专利名称:发卡形探针基因芯片及其制备方法和检测方法
技术领域:
本发明涉及生物技术领域,尤其涉及一种基因芯片,以及它的制备方法,和利用该基因芯片进行基因检测的方法。
背景技术:
与基因有关的研究是现代生命科学研究中的一个重要领域。人类基因组计划和其他基因测序计划的完成,为与生命、医学相关的研究,如基因工程、疾病的诊断和治疗、新药的开发,奠定了基础。为了这些后续的工作,同时需要发展新的生物技术,基因芯片就是其中的一个例子。
基因芯片的一种类型是将已知序列的寡聚核酸(以下称作探针)固化在表面上,通过杂交实验,检测被测样品中的寡聚核酸(基因片段)的碱基序列(定性分析)或检测某些寡聚核酸碱基序列的含量(定量分析)。
检测的方法包括荧光、电化学、交流阻抗、石英晶体微天平、同位素标记、表面等离子体共振、质谱、酶标法等。其中应用最多的是荧光检测方法。
所有检测方法可以划分为两类一类需要对探针或样品进行标记,如荧光、同位素标记、酶标法,称为有标记法;另一类不需要对探针或样品进行标记,如交流阻抗、石英晶体微天平、表面等离子体共振、质谱法,称为无标记法。有些检测方法可以分别设计成有标记法和无标记法,如电化学方法。
1996年,Tyagi和Kramer[见文献S.Tyagi,and F.R.Kramer,NatureBiotechnology,14303(1996)]提出将具有发卡形结构、同时作了荧光和淬灭基团标记的探针(称为分子信标)作为DNA杂交的检测工具。这一新颖的设计,立即引起世人的注目,在生物技术(如PCR)中得到迅速的推广和应用。

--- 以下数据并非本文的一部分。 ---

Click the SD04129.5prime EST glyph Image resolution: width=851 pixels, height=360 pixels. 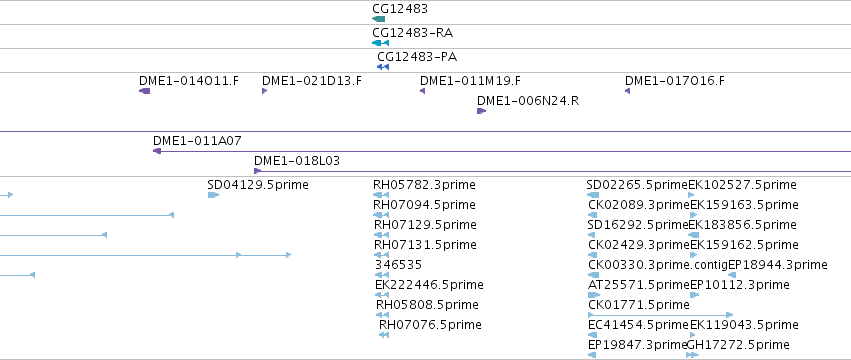(x=213, y=195)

在将分子信标固化到表面以应用于DNA传感器的研究方面,有人进行了有益的尝试[见文献J.Li,et al.,Ana.Sci.171149(2001);X.J.Liu,and W.H.Tan,Ana.Chem.71.5054(1999);W.H.Tan,et al.,Chemistry-a European Journal,61107(2000);X.H.Fang,and W.H.Tan,Ana.Chem.713101(1999);X.H.Fang,et al.,J.Am.Chem.Soc.1212921(1999)]。但是,分子信标不仅不能克服以前荧光标记方法价格昂贵的缺点,而且使制作成本更为增加。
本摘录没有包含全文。